(Dataset entries)
###

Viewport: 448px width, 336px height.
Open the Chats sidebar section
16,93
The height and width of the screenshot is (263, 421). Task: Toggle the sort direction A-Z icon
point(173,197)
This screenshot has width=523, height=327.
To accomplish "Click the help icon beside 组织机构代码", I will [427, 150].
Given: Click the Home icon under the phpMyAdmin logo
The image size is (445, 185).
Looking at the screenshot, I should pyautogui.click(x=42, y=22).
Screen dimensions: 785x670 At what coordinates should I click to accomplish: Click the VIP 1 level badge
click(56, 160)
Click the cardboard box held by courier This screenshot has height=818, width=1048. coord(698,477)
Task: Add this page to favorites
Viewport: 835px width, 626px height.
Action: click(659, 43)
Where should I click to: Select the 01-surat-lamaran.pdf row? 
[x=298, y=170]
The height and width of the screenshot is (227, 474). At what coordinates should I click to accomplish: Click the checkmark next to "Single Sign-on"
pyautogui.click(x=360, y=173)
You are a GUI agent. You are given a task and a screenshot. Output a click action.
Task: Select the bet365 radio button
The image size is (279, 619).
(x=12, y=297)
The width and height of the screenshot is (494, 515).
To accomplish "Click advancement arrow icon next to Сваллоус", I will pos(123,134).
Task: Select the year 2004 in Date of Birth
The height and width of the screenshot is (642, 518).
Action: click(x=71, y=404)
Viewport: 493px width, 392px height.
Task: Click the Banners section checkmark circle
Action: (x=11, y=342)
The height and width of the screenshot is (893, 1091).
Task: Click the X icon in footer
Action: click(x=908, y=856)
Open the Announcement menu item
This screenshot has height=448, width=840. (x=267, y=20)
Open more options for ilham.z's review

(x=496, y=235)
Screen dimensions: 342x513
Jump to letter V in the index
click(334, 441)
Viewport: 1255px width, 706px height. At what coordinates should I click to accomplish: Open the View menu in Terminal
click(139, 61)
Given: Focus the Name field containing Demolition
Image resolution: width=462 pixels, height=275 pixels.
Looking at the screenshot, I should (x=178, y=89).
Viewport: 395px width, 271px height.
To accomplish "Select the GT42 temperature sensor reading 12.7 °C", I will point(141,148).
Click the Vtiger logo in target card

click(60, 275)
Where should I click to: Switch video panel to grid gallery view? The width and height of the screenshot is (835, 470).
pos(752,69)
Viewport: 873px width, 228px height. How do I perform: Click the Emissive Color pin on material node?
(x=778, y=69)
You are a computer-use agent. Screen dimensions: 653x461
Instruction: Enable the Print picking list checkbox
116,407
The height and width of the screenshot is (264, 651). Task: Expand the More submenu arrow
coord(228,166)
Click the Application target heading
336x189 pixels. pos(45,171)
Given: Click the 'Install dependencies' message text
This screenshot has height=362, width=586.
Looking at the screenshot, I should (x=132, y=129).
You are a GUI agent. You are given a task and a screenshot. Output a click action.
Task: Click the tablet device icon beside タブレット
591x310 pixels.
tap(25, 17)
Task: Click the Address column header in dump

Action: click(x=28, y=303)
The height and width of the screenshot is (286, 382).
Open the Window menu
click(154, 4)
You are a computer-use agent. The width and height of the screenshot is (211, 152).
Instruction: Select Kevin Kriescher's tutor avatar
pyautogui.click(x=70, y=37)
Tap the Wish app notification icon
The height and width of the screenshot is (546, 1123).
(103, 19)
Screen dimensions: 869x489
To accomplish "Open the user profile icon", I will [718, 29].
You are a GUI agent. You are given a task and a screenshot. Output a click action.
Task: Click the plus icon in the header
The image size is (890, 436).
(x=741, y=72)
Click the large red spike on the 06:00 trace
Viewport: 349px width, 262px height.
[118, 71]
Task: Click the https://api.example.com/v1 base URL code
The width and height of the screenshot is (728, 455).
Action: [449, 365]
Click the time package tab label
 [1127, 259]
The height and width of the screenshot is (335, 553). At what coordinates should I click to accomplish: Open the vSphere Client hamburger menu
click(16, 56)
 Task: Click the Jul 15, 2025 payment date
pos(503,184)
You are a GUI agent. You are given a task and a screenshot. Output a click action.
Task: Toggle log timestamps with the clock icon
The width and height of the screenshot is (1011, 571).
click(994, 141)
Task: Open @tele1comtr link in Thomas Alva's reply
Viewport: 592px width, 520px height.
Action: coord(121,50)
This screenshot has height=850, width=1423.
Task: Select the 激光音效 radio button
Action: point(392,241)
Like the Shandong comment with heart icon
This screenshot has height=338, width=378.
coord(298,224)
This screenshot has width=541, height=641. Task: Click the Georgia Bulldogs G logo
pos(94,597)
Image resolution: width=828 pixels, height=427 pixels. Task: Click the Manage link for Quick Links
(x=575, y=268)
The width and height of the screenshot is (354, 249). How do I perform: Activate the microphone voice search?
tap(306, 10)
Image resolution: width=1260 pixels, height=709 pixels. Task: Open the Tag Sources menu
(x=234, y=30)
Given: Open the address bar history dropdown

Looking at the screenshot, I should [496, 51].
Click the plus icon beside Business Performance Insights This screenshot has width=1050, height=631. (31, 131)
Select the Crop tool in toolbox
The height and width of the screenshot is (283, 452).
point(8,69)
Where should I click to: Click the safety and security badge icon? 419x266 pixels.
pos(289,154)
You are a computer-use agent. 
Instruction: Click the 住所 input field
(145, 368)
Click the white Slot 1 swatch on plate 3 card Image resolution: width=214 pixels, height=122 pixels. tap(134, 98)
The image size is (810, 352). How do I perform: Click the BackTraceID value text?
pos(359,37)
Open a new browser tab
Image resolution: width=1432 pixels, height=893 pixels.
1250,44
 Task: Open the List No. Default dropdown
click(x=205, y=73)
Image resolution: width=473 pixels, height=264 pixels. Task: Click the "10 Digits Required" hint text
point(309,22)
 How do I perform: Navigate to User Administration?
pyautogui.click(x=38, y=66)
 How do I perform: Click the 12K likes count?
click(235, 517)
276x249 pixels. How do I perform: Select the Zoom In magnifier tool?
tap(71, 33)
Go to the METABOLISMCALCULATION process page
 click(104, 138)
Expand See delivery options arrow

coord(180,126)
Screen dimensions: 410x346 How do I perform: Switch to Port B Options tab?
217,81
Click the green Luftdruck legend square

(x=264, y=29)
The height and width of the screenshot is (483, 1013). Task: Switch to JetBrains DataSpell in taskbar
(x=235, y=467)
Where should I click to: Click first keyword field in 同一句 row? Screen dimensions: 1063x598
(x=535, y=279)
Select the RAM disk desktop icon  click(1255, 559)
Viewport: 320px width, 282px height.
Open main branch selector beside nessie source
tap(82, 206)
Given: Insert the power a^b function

###

Search the entries for the word "with" and copy every line that holds it.

*Result for this exercise*:
Task: Toggle log timestamps with the clock icon
Like the Shandong comment with heart icon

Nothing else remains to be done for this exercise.